## Requirement
The records below need to be set down again exactly; their images stay out.

## Material for this task

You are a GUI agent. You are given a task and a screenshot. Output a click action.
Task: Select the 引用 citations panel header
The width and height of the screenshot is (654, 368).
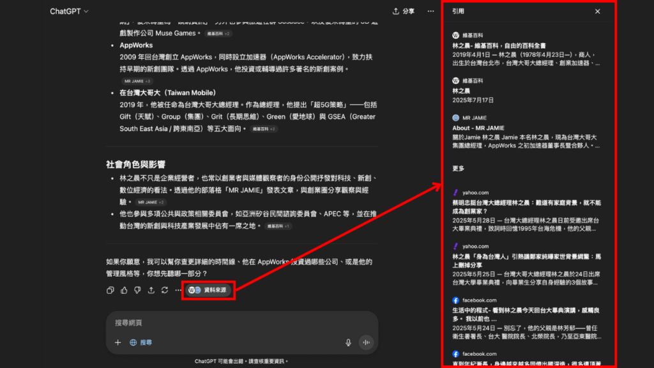[x=458, y=12]
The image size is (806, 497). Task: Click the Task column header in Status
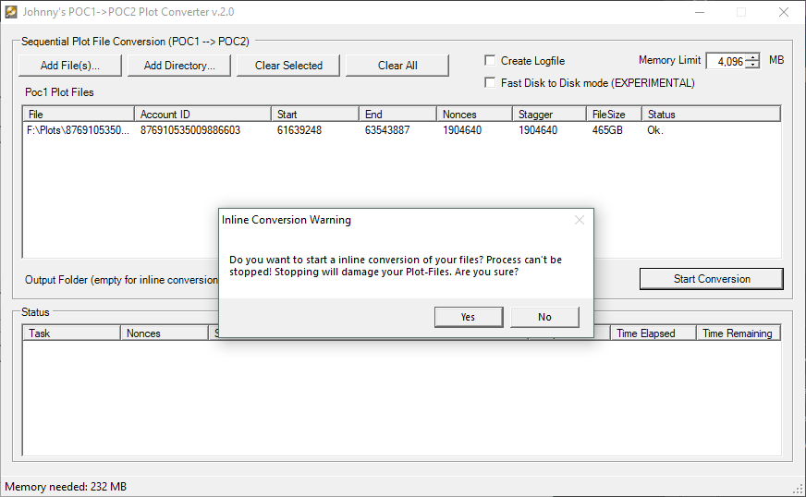coord(72,333)
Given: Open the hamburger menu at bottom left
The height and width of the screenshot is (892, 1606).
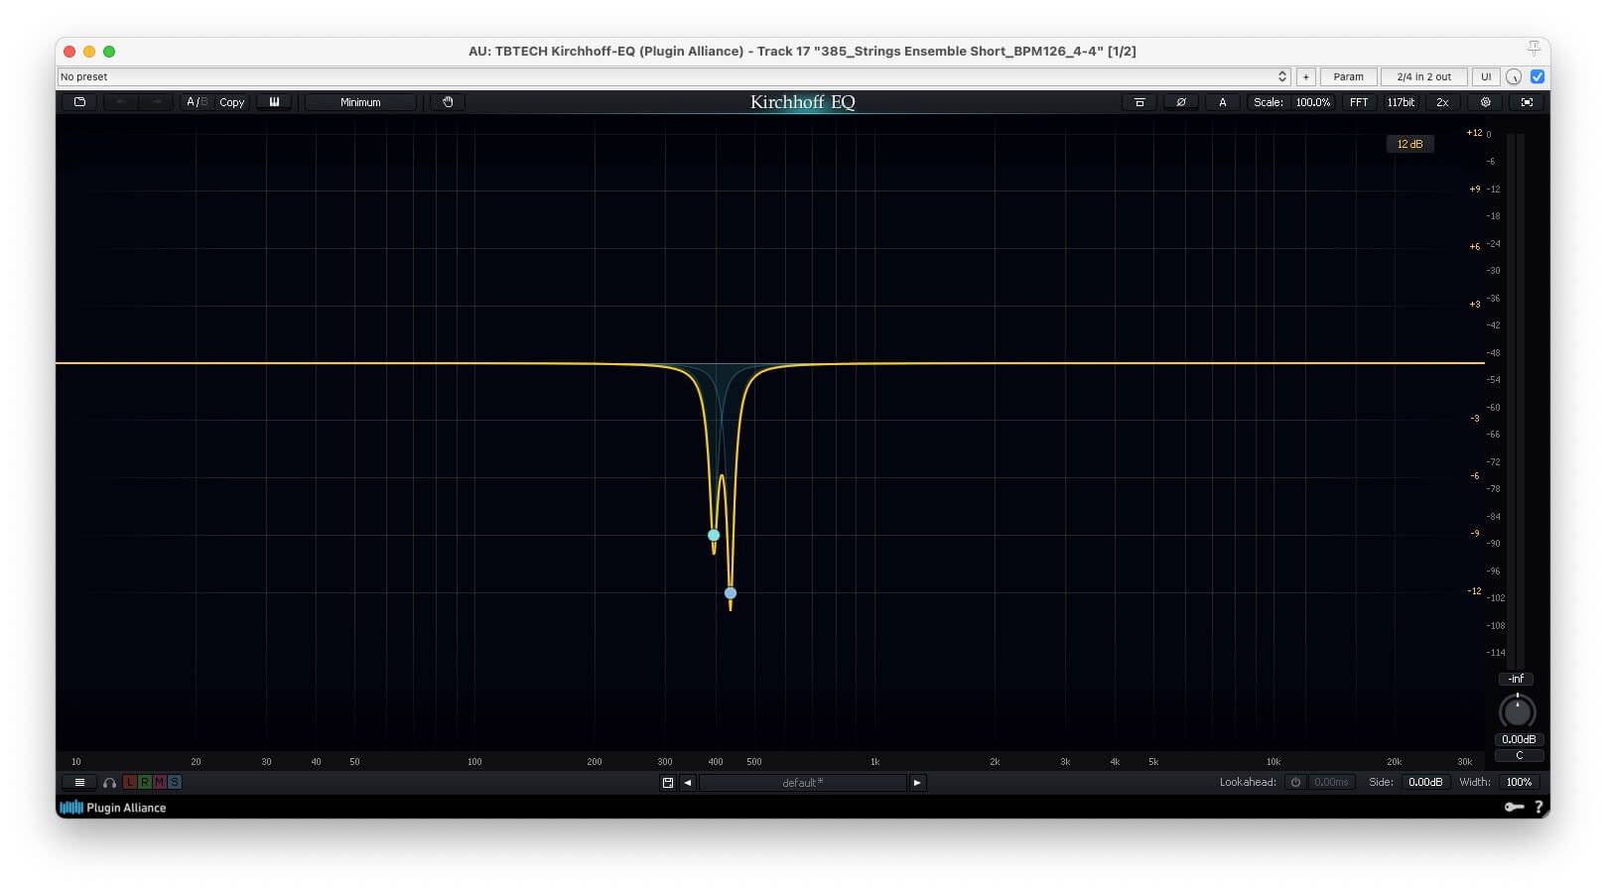Looking at the screenshot, I should coord(79,783).
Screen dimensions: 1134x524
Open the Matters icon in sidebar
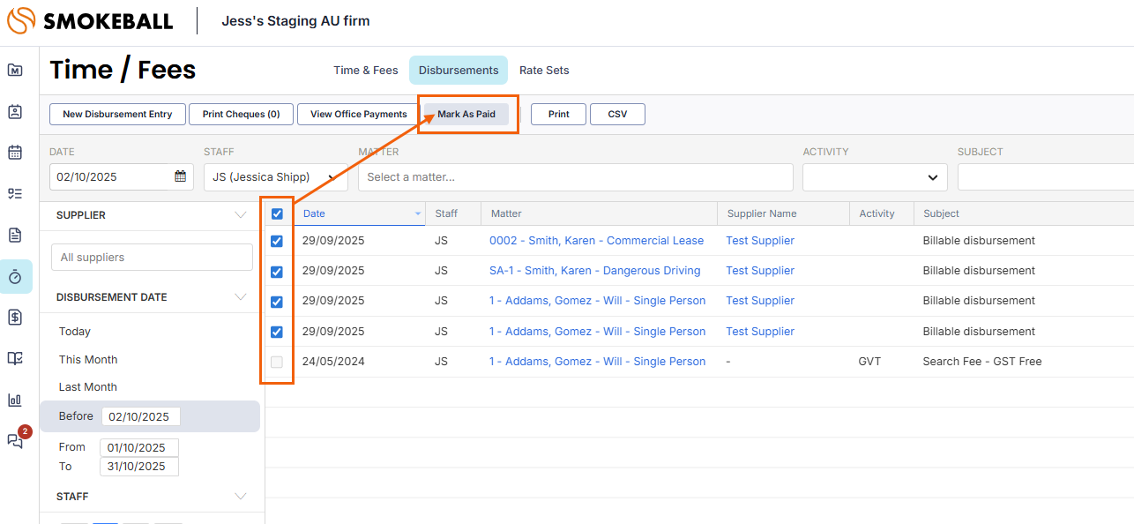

## Written reply
You are a GUI agent. You are given a task and a screenshot. Output a click action.
Task: Select the 引用 citations panel header
The width and height of the screenshot is (654, 368).
[x=458, y=12]
The image size is (806, 497). Task: Click the Task column header in Status
coord(72,333)
Given: Open the hamburger menu at bottom left
The height and width of the screenshot is (892, 1606).
Looking at the screenshot, I should coord(79,783).
Screen dimensions: 1134x524
Open the Matters icon in sidebar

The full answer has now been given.